Arbeitslosigkeit 2009: starker Anstieg

Gegen Ende des Jahres 2008 stieg die Arbeitslosigkeit in Österreich deutlich an, nachdem es viele Monate des Rückgangs gegeben hatte. Aber die globale Wirtschaftskrise warf ihre Schatten voraus und es war nur eine Frage der Zeit, wann die Reaktion am Arbeitsmarkt erfolgen würde.

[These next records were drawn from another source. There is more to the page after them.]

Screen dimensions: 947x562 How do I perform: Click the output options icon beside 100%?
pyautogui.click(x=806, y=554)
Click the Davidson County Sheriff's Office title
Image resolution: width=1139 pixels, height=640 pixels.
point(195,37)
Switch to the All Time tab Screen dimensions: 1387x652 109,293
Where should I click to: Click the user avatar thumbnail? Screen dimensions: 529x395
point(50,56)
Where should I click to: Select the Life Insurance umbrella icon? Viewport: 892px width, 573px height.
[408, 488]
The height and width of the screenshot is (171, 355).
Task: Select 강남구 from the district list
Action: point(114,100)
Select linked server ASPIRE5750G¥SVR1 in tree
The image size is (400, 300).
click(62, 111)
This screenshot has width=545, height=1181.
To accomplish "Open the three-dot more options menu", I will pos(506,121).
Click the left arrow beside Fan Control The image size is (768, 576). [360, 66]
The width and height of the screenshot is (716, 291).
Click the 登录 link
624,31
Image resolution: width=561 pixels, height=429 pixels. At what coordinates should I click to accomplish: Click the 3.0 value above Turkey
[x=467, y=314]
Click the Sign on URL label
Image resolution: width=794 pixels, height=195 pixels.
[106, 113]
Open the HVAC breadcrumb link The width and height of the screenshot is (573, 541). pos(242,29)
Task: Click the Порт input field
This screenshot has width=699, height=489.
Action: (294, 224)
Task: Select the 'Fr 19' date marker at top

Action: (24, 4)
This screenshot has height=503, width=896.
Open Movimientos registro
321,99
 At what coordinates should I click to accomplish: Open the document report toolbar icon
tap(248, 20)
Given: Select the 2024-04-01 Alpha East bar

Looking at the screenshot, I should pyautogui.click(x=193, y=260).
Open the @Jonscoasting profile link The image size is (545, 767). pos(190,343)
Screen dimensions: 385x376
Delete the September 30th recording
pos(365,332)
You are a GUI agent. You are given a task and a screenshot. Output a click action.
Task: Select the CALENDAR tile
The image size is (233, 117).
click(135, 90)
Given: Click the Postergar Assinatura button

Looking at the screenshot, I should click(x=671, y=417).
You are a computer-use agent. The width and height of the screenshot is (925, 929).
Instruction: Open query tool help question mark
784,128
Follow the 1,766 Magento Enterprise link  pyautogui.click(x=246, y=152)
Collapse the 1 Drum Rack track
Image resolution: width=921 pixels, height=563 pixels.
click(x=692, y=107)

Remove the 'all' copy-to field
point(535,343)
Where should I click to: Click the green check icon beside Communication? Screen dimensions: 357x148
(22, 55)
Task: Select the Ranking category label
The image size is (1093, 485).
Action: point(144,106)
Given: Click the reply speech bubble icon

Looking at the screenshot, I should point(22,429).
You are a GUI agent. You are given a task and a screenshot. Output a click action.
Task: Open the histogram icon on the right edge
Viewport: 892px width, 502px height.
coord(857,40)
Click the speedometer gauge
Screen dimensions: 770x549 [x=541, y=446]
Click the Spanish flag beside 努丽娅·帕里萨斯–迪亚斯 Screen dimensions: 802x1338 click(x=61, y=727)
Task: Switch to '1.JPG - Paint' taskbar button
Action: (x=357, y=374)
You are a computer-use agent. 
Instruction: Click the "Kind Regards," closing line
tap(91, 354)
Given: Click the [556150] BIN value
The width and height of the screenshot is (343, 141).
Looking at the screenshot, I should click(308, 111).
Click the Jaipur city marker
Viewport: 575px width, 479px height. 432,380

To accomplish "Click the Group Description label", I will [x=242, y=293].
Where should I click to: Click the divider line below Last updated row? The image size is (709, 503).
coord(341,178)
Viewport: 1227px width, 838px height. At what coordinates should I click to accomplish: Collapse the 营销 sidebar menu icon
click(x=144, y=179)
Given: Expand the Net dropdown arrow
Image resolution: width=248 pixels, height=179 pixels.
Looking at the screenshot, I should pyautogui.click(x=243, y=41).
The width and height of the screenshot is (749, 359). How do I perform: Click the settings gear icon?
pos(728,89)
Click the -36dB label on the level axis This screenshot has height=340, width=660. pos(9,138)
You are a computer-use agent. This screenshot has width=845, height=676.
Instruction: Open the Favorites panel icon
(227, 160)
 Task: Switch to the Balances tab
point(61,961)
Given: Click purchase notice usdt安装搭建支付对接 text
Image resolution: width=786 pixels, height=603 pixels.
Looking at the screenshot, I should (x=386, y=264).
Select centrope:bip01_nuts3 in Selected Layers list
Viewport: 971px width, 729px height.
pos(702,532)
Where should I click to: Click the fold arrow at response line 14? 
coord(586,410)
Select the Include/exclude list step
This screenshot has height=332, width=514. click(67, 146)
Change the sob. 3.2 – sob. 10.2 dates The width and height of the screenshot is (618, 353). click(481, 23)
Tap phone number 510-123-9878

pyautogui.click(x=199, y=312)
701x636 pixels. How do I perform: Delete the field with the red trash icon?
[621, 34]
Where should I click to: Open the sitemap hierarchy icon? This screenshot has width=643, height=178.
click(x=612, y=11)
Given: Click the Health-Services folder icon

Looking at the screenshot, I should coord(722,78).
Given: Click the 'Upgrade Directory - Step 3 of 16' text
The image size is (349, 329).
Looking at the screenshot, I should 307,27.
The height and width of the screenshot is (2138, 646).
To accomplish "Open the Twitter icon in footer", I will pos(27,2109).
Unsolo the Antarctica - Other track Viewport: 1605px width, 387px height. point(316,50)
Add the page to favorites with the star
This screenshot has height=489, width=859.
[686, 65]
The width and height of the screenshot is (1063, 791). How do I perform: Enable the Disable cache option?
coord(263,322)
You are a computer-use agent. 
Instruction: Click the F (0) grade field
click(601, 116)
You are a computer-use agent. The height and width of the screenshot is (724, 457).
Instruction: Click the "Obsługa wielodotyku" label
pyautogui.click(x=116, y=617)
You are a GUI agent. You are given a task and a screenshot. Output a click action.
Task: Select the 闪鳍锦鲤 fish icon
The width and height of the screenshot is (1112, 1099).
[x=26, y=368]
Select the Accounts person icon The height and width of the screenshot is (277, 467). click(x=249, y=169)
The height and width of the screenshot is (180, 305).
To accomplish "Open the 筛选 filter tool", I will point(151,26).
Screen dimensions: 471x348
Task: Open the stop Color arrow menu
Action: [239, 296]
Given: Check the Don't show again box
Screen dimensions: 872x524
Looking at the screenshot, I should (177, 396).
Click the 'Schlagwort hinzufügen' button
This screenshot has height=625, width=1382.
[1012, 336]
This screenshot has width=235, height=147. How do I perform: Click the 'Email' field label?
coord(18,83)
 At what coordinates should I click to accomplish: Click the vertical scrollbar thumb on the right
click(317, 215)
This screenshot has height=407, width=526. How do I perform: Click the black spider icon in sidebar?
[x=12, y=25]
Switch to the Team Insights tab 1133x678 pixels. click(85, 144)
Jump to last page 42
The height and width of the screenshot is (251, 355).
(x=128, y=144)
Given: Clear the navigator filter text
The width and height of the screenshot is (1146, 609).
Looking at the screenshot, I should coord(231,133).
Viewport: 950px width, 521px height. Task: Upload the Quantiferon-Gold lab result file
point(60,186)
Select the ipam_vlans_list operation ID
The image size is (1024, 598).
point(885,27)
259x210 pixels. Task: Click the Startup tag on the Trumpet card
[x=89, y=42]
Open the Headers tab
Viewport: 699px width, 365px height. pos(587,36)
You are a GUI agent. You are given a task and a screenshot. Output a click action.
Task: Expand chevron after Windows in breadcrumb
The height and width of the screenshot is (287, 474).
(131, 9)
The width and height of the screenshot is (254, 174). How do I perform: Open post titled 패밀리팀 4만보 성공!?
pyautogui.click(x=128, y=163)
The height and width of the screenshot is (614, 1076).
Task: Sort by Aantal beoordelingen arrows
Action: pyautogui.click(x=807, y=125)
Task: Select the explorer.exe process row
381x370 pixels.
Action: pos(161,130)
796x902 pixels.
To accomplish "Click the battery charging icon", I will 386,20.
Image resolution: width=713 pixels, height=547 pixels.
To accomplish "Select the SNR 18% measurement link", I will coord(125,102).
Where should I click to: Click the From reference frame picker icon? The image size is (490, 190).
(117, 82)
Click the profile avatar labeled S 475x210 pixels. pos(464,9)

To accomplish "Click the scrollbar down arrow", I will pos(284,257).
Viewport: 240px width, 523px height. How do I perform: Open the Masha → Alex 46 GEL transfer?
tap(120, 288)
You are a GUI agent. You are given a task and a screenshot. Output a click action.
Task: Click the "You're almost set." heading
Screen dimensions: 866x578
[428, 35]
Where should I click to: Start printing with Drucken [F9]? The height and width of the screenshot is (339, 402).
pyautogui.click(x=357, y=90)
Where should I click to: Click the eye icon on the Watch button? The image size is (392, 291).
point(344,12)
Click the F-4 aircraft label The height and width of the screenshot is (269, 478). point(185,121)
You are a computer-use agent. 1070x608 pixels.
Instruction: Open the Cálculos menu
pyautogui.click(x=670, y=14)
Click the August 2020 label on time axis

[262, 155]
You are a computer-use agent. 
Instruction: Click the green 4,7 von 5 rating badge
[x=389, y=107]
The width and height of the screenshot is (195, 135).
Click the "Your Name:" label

Generell ist es so, dass eine Krise, so heftig sie auch sein möge, nicht sofort am Arbeitsmarkt zu spüren ist. Das liegt daran, dass Unternehmen noch restliche Aufträge haben und ihre Mitarbeiterinnen und Mitarbeiter so lange als irgend möglich beschäftigen wollen. Man hofft doch auf neue Aufträge und möchte die Leute nicht kündigen - im Gegensatz zur Allgemeinen Annahme, dass Unternehmern die Mitarbeiter egal sind.

Irgendwann ist aber eine finanzielle Situation erreicht, in der nur noch die Kündigung möglich ist, wenn nicht das gesamte Unternehmen gefährdet werden soll. Und dieses "irgendwann" erfolgt meist einige Monate später, womit die verzögerte Reaktion bei den Arbeitslosenzahlen leicht erklärt werden kann.

Im Fall des Jahres 2009 war das "irgendwann" schon im Dezember 2008 festzustellen und führte sich bis zum Dezember 2009 fort. Dramatisch waren die Zahlen in der Jahresmitte, als die Arbeitslosenzahlen sich um ein Drittel erhöhten. Ein Plus von 33 Prozent war schon lange nicht mehr in Österreich festgestellt worden und auch die anderen Monate des Hochsommers hatten Horrorzahlen aufzuwarten.

Erst gegen Ende des Jahres flachte der Anstieg etwas ab, was aber auch damit zu tun hatte, dass gegen Ende des Jahres 2008 bereits ein Anstieg gegeben war. Sehr viele arbeitslose Menschen wurden zu Schulungsmaßnahmen eingeteilt, um die Chancen für einen neuen Job zu erhöhen.

Aufs Jahr gesehen war trotz der dramatischen Situation eine gewisse Stabilität zu erkennen. Die Arbeitslosigkeit nach österreichischer Berechnung betrug im Jänner 8,3 Prozent und im Dezember 8,6. Allerdings: im Sommer 2008 betrug sie 5,0 Prozent, im Sommer 2009 kam sie nicht unter 6,3 Prozent.